As the pandemic continues, the US government has decided to provide jobless benefits to the employees who lost their jobs. And in turn, employers are obligated to pay the Unemployment Insurance tax for each employee.
Amid the crisis, people that work for Uber and Lyft have also lost their jobs and are now hoping to get an Unemployment benefit. However, before receiving the benefit, their employers must pay the tax to the Californian government.
But the problem is, Uber and Lyft don’t consider their drivers as employees. As two of America’s most prominent transportation companies, they consider their drivers independent contractors. So, both the companies haven’t paid the Unemployment Insurance tax since the very beginning.

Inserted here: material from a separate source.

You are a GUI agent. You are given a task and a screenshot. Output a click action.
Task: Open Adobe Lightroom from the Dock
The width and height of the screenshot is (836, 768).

How Much Do Uber and Lyft Owe the Government?
The Unemployment Insurance tax rate in California is 3.4% of pay for the new employers. And the taxable wage limit is $7,000 a year per employee. And if Uber and Lyft drivers are to get the benefit, their employers owe the state government $413 million as unpaid find from 2014 to 2019.
The California Employment Development Department has classified drivers as employees entitled to unemployment benefits on different occasions since 2015.
However, both the companies have long been opposing the state’s AB-5 gig-worker law. They claim that the law is unconstitutional, and Uber has even sued the state for the same.
But, in a turn of events, the California State filed its own lawsuit suing the two transportation companies. It claims that the companies have been “misclassifying drivers as contractors and pushing the financial burden onto taxpayers,” as their drivers get ready to collect the unemployment benefit.